10th President of Portland State University
- In office May 2020 – July 31, 2023
- Preceded by: Rahmat Shoureshi
- Succeeded by: Ann Cudd

Personal details
- Occupation: University administrator

= Stephen Percy =

American university administrator

Stephen L. Percy is an American university administrator and academic. He was the 10th president of Portland State University, Oregon's third largest university, until July 31, 2023.

==Career==
Percy graduated from Hamilton College (A.B. Government) and Indiana University (Ph.D. Political Science) before beginning his academic career as an Assistant Professor of Government and Foreign Affairs at the University of Virginia (1981-1988). He would later become a professor at University of Wisconsin-Milwaukee (1988-2011) and the University of Baltimore (2011-2014), where he was also the Dean of the College of Public Affairs.
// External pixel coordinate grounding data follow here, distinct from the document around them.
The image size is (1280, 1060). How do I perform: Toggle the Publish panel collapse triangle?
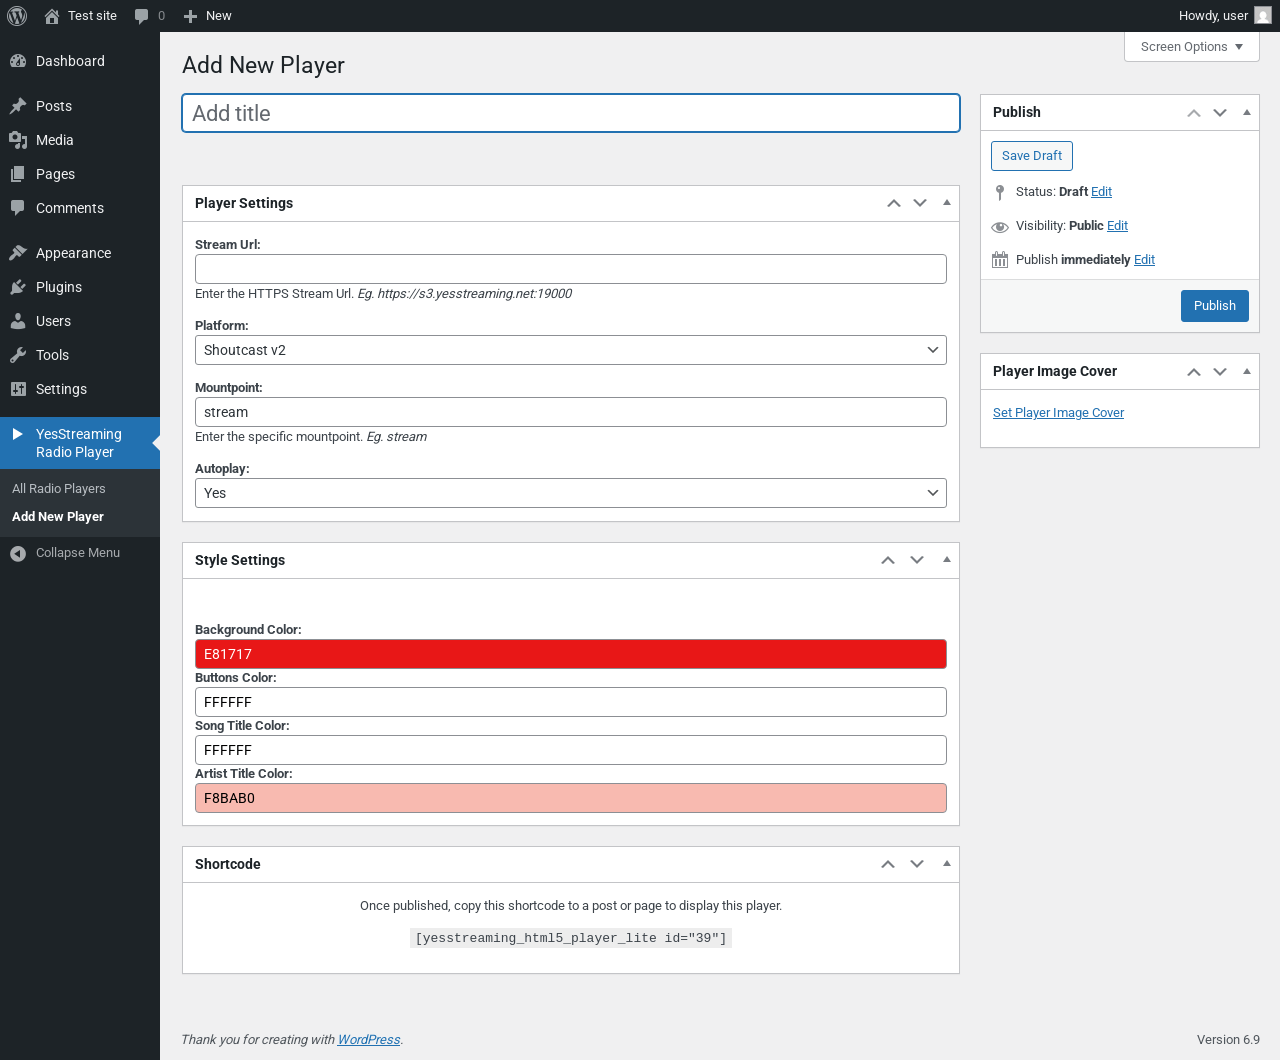click(1247, 112)
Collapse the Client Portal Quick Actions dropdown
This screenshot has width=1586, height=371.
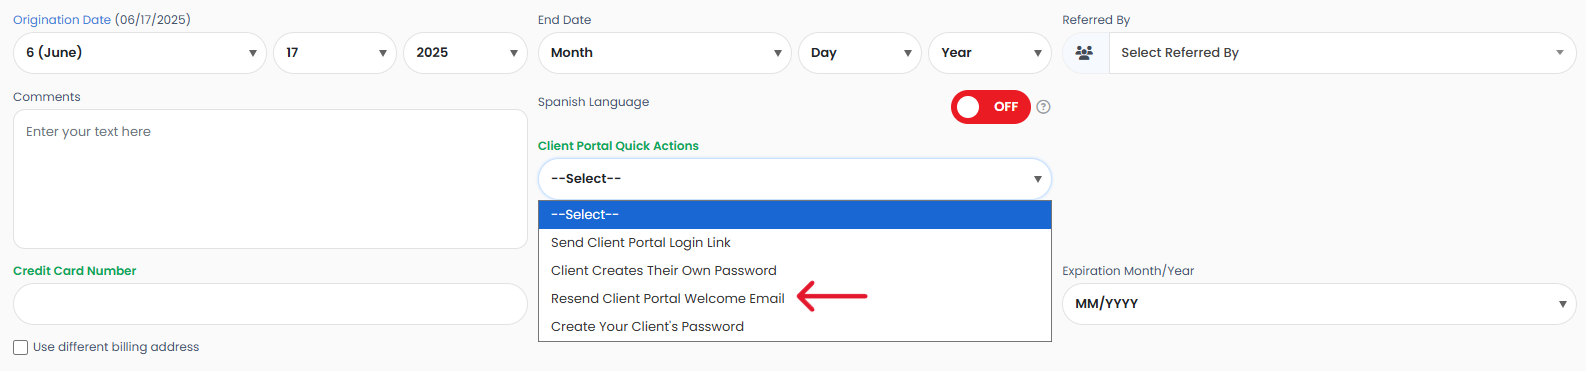pyautogui.click(x=795, y=179)
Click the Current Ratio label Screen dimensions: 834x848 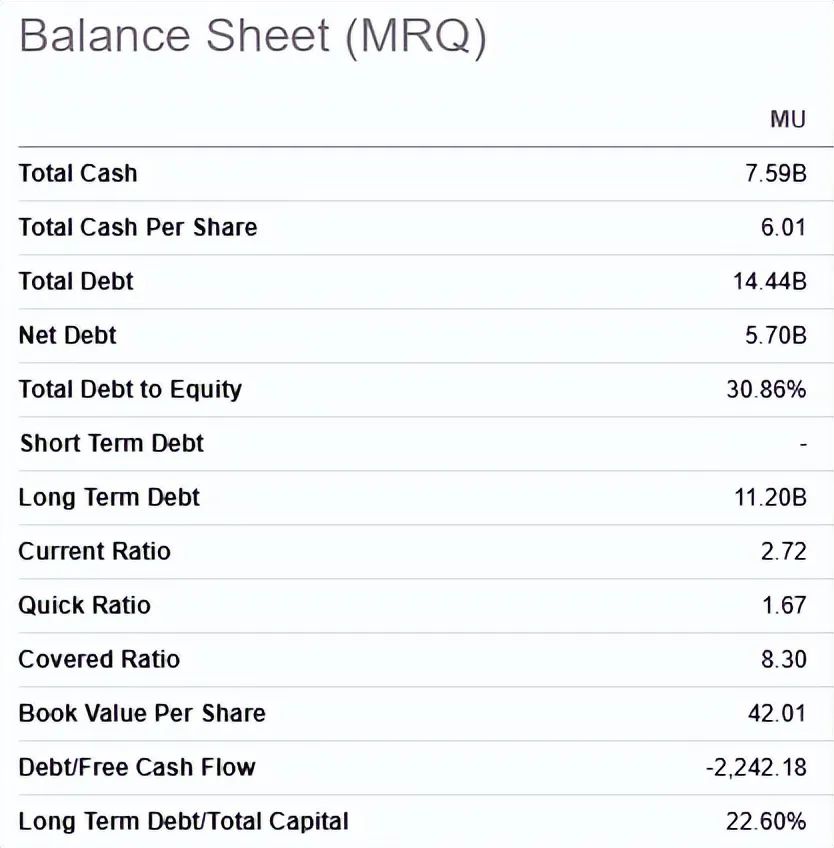[95, 552]
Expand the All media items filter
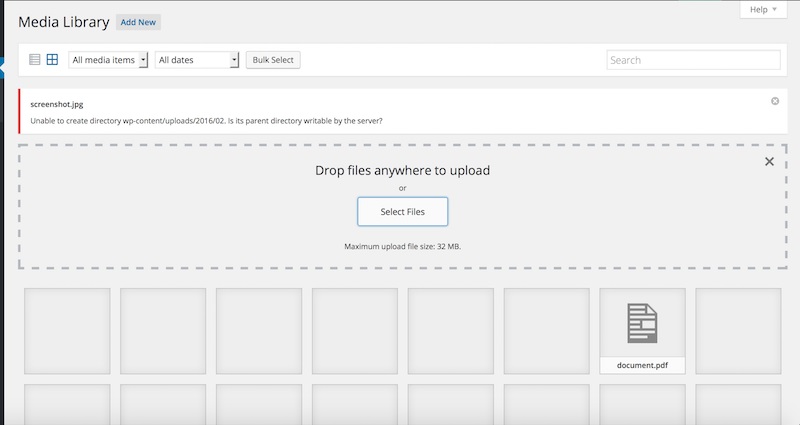 click(109, 60)
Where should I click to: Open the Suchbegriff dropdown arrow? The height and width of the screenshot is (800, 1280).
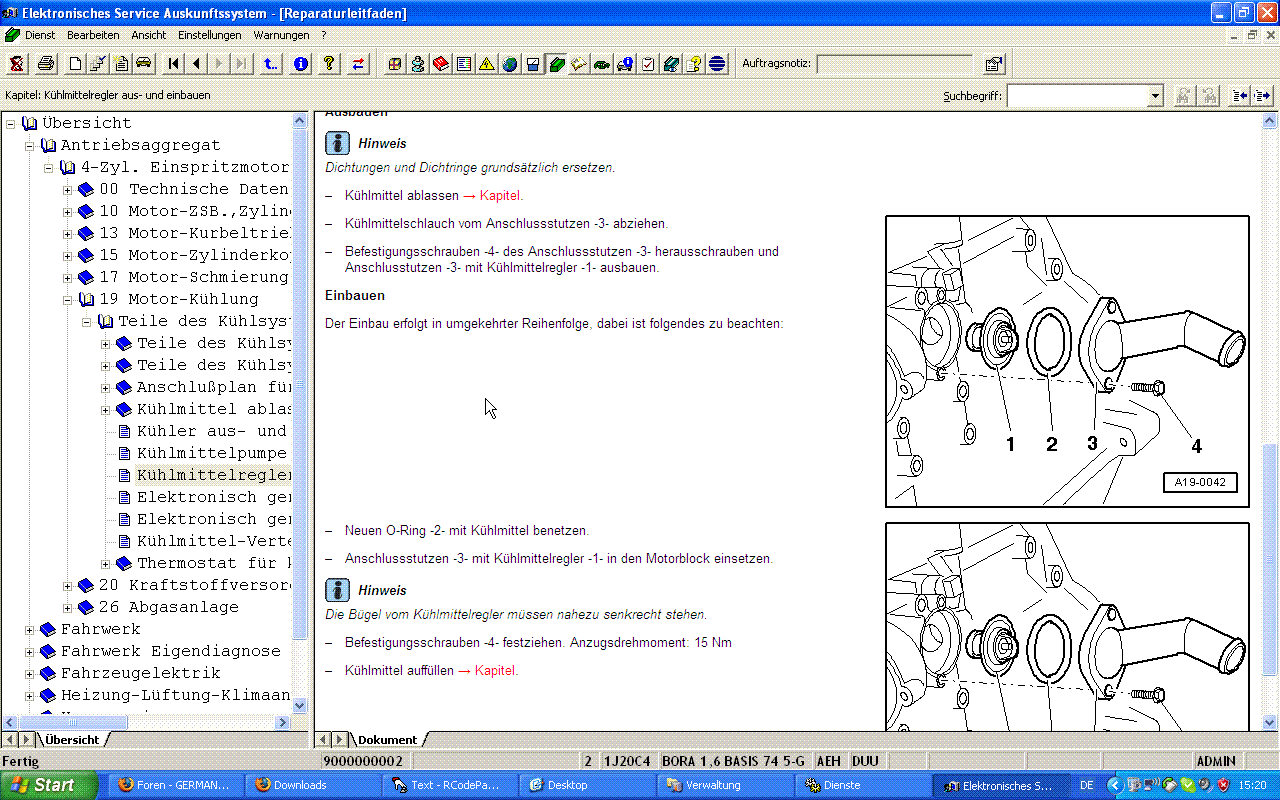coord(1155,96)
Percy joined the faculty at Portland State in 2014. He had been Dean of the College of Urban and Public Affairs at PSU (2014-2019) when he took over as interim president when the previous president, Rahmat Shoureshi, was pressured by PSU's Board of Trustees to resign. In May 2020, the board of trustees voted unanimously to make Percy's position permanent, making him the 10th president of PSU. Since 1978 Percy has published 6 books, 1 textbook, 29 articles, and 5 book chapters.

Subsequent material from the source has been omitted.